## [ACTIVITY]
A line counts if it contains the word "agent" at least once. State how many such lines the records contain, giving the number alone.

## [THE INPUT]
***

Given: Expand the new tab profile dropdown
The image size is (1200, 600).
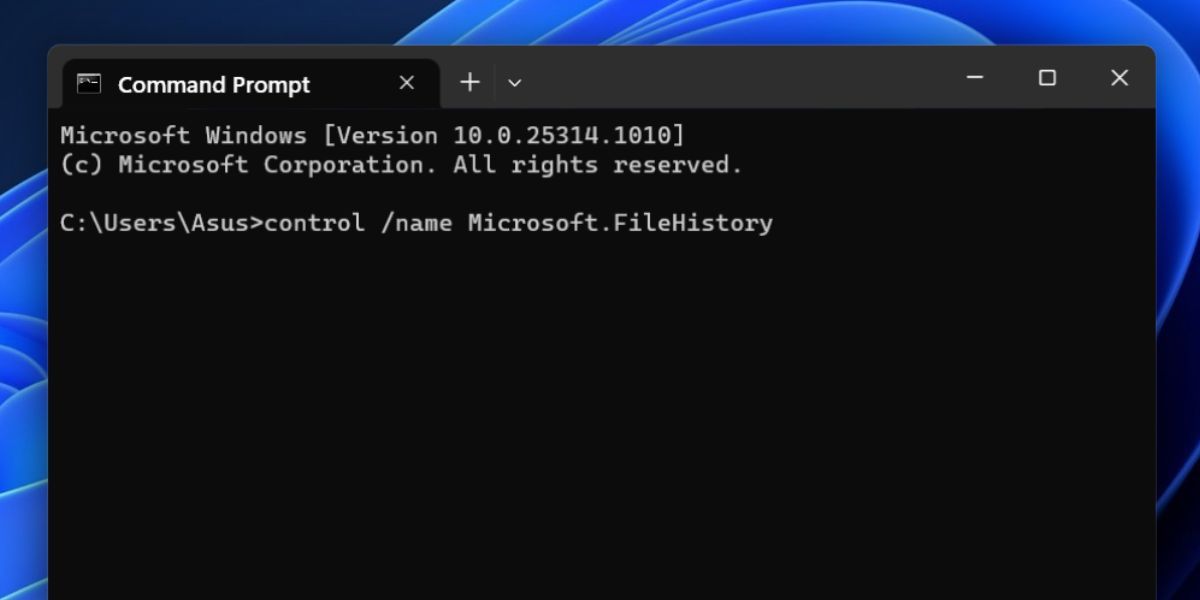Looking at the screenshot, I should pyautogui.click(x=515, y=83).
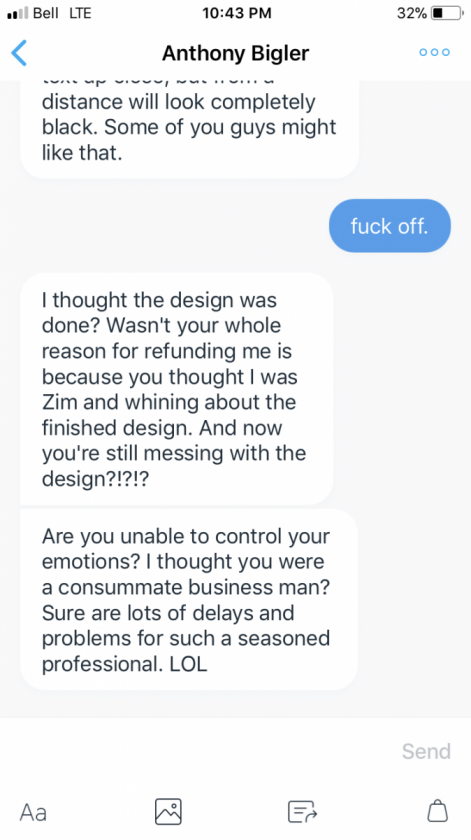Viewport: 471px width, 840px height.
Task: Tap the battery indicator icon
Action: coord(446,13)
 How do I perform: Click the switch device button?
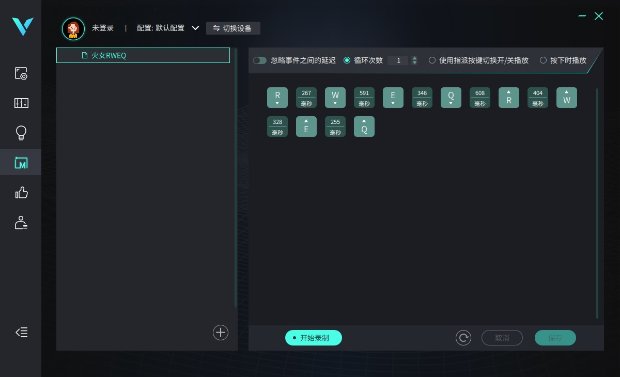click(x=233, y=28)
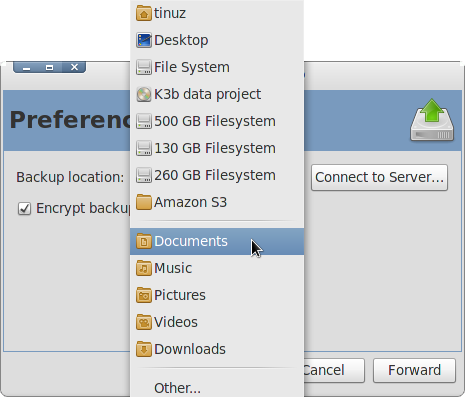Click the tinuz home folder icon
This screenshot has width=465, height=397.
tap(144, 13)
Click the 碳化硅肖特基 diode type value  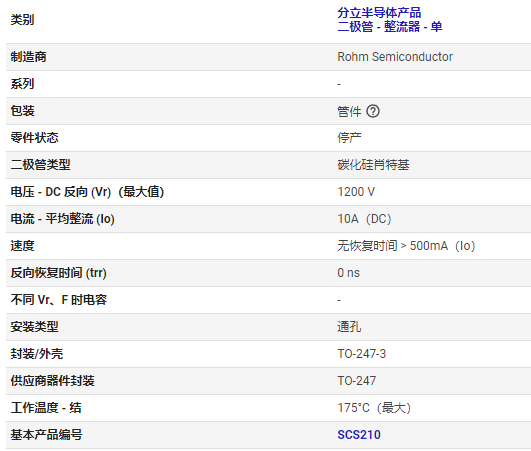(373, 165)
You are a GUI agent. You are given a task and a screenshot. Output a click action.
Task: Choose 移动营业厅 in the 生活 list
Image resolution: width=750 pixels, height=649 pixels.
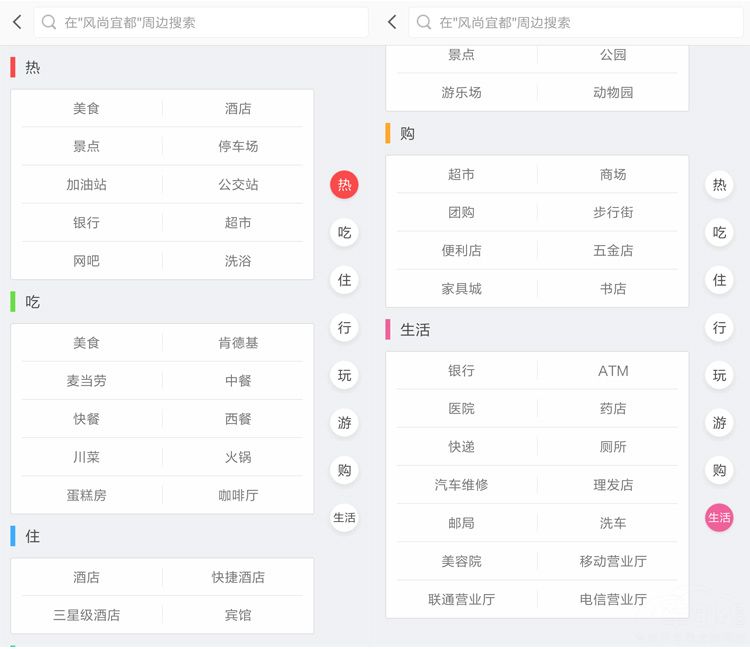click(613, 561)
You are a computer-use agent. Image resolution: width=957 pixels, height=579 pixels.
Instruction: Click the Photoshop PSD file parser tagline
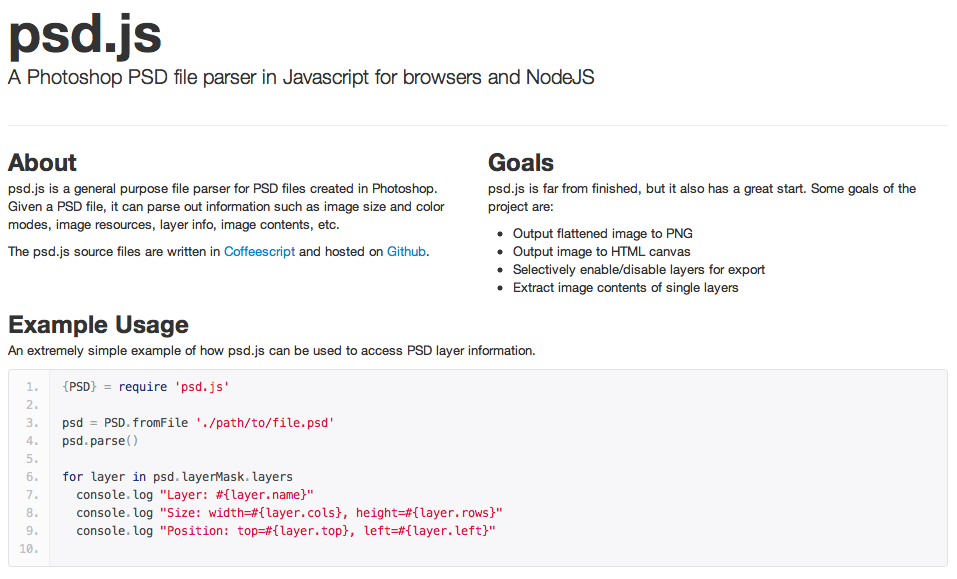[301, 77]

***

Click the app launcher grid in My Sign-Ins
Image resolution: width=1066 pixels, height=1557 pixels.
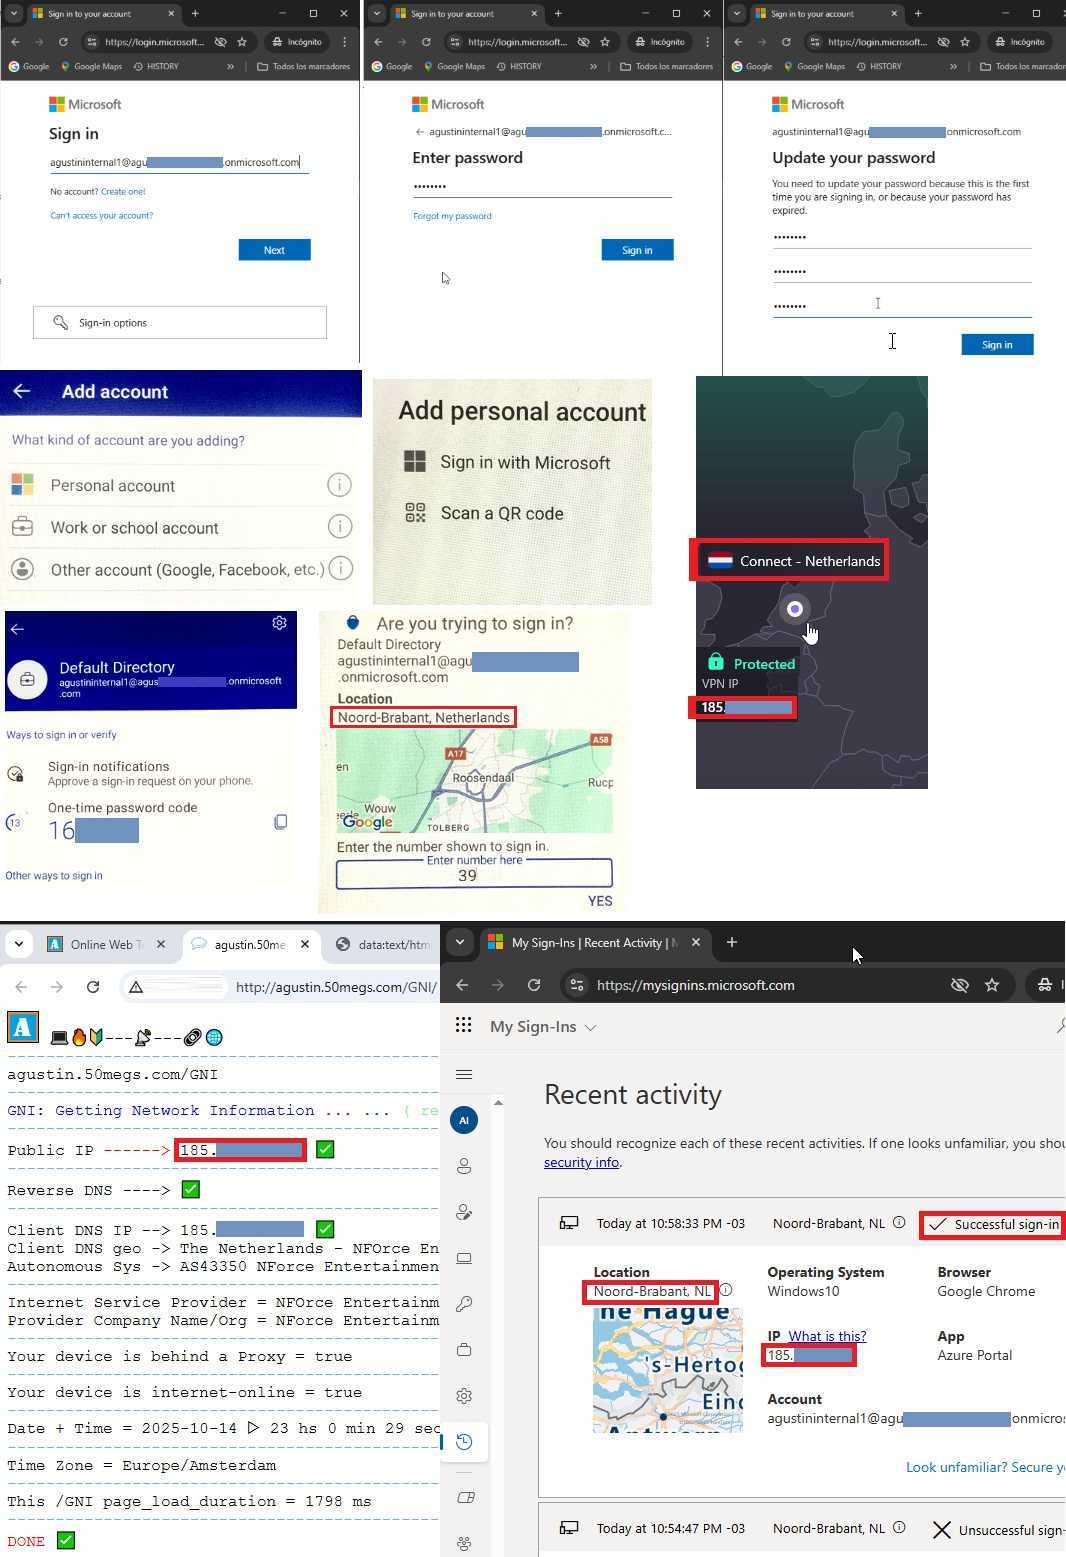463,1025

***

## [SOLUTION TO THIS PROBLEM]
2